D. Piñera-Avellaneda. Gallium-doped thermochemically treated titanium reduces osteoclastogenesis and improves osteodifferentiation. Frontiers in Bioengineering and Biotechnology

D. Piñera-Avellaneda, J. Buxadera-Palomero, M.P. Ginebra, E. Rupérez, J.M. Manero. Gallium-doped thermochemically treated titanium reduces osteoclastogenesis and improves osteodifferentiation. Front. Bioeng. Biotechnol., Volume 11 – 2023. OPEN ACCESS.

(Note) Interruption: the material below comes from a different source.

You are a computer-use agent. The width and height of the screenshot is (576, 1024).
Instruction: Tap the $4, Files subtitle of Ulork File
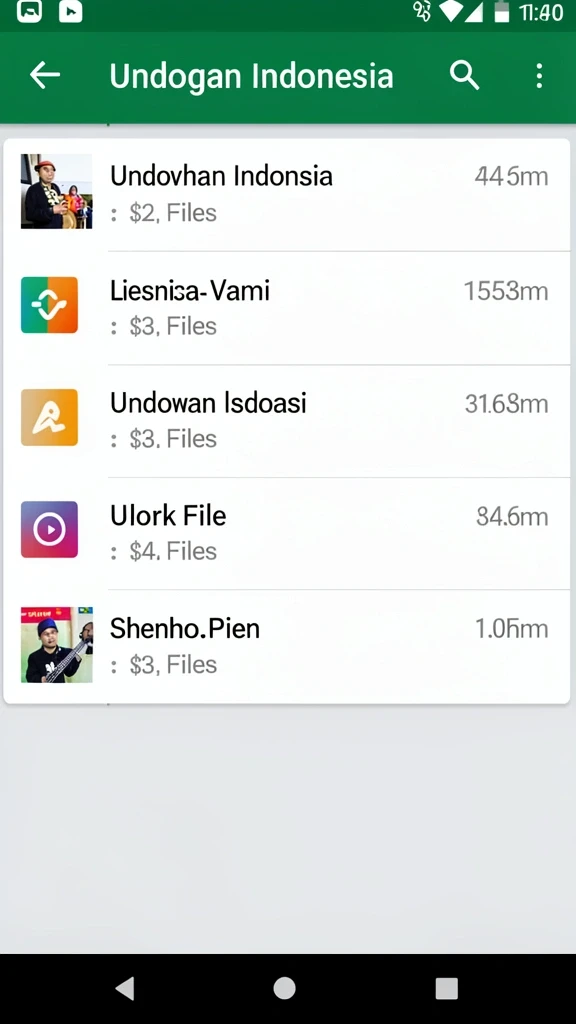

doi: doi.org/10.3389/fbioe.2023.1303313

Abstract

Excessive bone resorption is one of the main causes of bone homeostasis alterations, resulting in an imbalance in the natural remodeling cycle. This imbalance can cause diseases such as osteoporosis, or it can be exacerbated in bone cancer processes. In such cases, there is an increased risk of fractures requiring a prosthesis. In the present study, a titanium implant subjected to gallium (Ga)-doped thermochemical treatment was evaluated as a strategy to reduce bone resorption and improve osteodifferentiation. The suitability of the material to reduce bone resorption was proven by inducing macrophages (RAW 264.7) to differentiate to osteoclasts on Ga-containing surfaces. In addition, the behavior of human mesenchymal stem cells (hMSCs) was studied in terms of cell adhesion, morphology, proliferation, and differentiation. The results proved that the Ga-containing calcium titanate layer is capable of inhibiting osteoclastogenesis, hypothetically by inducing ferroptosis. Furthermore, Ga-containing surfaces promote the differentiation of hMSCs into osteoblasts. Therefore, Ga-containing calcium titanate may be a promising strategy for patients with fractures resulting from an excessive bone resorption disease.